Document excerpt —
====
Students living in Bottineau, Renville, McHenry, Pierce and Rolette counties are eligible for the scholarship.
Joe Heilman of Intelligent Ag Solutions presented information on his company at the show along with his wife, Molly. “I grew up in Rochester, Minnesota,” Molly Heilman said.
“I think it’s great here,” she said of the Rugby area, where her husband’s family farms.
Joe Heilman is the son of Duane and Jenny Heilman.
“My grandpa is Joe and my grandma is Loretta Heilman,” he said. “The two families are the Heilmans and the Haucks. Clem and Marian Hauck were my grandparents, so there are still a lot of family members in the area.”
Heilman said after graduating from Rugby High, he began studying engineering at NDSU, but switched his major to business and accounting.
“I’m the general manager (at Intelligent Ag Solutions),” Heilman said. “It’s actually a joint venture between two companies that want to develop agriculture technology together.”
Appareo Systems and Agco Corporation are the companies involved in the venture.
“They’re large players in agriculture space and they want to help growers with new challenges and new technology solutions and help bring those to market. That’s what we do here at Intelligent Ag. We try to reinvest what we make into solving new challenges,” Heilman noted.
Heilman described Intelligent Ag Solutions’ products as “software and precision ag technology. We offer technology solutions – that could be technology hardware, that could be the steel and things like that which modify machine behavior and also the software that goes along with monitoring those solutions and controlling those solutions.”
Heilman demonstrated technology to improve seeding and fertilizing, each using devices such as acoustic sensors and tablet computer monitors. He also gave a short presentation on Intelligent Ag Solutions on the armory stage.
Representatives from Lake Region District Health Unit were also on hand, reminding farmers of the importance of taking care of themselves.
A poster at the booth read, “You vaccinate your livestock, but what about yourself? Are you up to date?”
“First of all, I’m married to a farmer,” said Registered Nurse Samantha Wentz, who was on hand to keep attendees current on their immunizations.
“Farmers are taking care of the farm first, then themselves, maybe, as an afterthought. Maybe they don’t have time to come and get vaccinated. I thought it would be good to set up here to catch some of those farmers who don’t have time or maybe don’t even think, ‘Oh, my tetanus is due. I haven’t had that in a long time,'” Wentz said.
Wentz added, “We also brought flu shots, pneumonia shots and shingles shots because those are the main recommended adult vaccines.”
“Then,” Wentz said, pointing to a computer, “we can look them up online (on a state database) and see what they’re due for and then they’ve been choosing to get them here. Some people want to get their shots in the office, but then at least they know what they’re due for.”
Wentz said the health unit’s booth was a popular attraction, serving a stream of attendees needing shots.
“I’m not sure the number (of people seen), but we’ve been steady all day,” Wentz said. “We didn’t know how it would go, but I’m happy. We’ve been giving a number of shots of different varieties.”
Wentz was among several participants giving short presentations on the armory stage.
Other presenters in addition to Wentz, Wollenburg and Heilman were: Paul Muskoff of Comp Cam; Delrae Latendresse of Berube Crop Insurance; Sandy Hagness of Dakota College; Jeremy Wold and Roger Taylor of Envision Cooperative; Amber Feickert of Farm Credit Services of North Dakota; Don Jelsing of Lautt’s Feed and Rental Center; Tammy Reirson of NDTC; Pete Burgard of Merchants Bank; Chad Friese of Nuline Insurance; Paul Backstrom of Precision Ag Results, Carlan Pieterick of Total Ag Solutions and Yolanda Schmidt of NDSU Extension Office.
====
Saved data entries
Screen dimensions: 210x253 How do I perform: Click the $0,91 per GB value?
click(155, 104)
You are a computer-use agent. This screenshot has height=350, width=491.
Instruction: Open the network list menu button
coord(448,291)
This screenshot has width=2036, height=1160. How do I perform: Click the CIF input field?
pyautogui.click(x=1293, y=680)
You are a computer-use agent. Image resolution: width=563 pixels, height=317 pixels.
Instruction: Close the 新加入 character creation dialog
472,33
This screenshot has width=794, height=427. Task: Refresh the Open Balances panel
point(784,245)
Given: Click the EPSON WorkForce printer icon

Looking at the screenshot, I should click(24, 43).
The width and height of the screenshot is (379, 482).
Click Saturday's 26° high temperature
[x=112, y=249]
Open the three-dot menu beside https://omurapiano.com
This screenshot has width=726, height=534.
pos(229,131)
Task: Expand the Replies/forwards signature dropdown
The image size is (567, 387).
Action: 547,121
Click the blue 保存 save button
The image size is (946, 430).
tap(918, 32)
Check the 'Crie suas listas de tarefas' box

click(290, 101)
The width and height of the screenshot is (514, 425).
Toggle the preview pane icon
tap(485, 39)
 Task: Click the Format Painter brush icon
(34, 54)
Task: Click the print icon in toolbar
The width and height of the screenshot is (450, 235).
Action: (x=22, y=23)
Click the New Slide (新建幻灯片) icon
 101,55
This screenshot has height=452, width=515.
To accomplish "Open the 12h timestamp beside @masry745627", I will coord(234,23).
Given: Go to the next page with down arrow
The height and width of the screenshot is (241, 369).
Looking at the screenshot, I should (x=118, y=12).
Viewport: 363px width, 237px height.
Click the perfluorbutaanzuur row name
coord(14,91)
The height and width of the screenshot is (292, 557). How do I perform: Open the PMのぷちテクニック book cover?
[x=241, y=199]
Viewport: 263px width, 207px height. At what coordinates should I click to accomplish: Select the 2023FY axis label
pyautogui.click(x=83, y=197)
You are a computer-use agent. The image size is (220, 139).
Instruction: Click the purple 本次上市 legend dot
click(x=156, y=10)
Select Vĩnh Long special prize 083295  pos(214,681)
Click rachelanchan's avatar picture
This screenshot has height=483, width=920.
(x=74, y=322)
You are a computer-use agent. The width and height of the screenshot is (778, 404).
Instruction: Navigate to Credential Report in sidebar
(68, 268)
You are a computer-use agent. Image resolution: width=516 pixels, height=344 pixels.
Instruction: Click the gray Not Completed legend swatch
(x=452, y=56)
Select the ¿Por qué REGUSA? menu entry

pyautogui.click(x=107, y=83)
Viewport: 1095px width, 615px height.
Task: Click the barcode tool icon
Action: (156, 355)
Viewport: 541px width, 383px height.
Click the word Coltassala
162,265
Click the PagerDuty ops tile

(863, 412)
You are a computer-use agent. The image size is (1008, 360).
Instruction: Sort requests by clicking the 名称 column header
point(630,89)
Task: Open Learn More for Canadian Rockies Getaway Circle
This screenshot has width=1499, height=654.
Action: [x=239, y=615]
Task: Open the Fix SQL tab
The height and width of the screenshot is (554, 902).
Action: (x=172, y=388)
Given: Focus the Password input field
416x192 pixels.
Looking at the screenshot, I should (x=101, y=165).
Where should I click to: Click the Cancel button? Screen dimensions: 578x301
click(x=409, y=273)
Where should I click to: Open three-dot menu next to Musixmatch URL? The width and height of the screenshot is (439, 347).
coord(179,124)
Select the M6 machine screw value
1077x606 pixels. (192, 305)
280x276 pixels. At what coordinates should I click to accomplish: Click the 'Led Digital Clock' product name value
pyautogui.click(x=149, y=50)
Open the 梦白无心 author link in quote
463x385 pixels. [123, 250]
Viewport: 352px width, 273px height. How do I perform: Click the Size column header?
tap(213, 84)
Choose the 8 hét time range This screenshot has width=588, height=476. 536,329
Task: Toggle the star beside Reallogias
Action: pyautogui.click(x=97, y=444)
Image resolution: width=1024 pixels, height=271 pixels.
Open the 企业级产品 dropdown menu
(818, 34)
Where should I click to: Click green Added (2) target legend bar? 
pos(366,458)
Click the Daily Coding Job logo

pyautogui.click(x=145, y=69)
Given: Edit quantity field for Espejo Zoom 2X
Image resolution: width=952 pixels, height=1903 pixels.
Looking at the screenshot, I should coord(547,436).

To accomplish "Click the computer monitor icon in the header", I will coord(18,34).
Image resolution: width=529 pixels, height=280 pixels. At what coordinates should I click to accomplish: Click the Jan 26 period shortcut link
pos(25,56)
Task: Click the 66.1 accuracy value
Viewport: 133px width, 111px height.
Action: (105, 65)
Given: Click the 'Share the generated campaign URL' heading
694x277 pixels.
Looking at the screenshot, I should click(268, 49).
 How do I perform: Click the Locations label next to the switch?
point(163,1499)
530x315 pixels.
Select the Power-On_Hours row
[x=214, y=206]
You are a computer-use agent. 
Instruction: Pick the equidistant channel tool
====
Description of the task —
From the farm show article above, output everything from "Students living in" down to "husband’s family farms.".

Response to this task —
Students living in Bottineau, Renville, McHenry, Pierce and Rolette counties are eligible for the scholarship.
Joe Heilman of Intelligent Ag Solutions presented information on his company at the show along with his wife, Molly. “I grew up in Rochester, Minnesota,” Molly Heilman said.
“I think it’s great here,” she said of the Rugby area, where her husband’s family farms.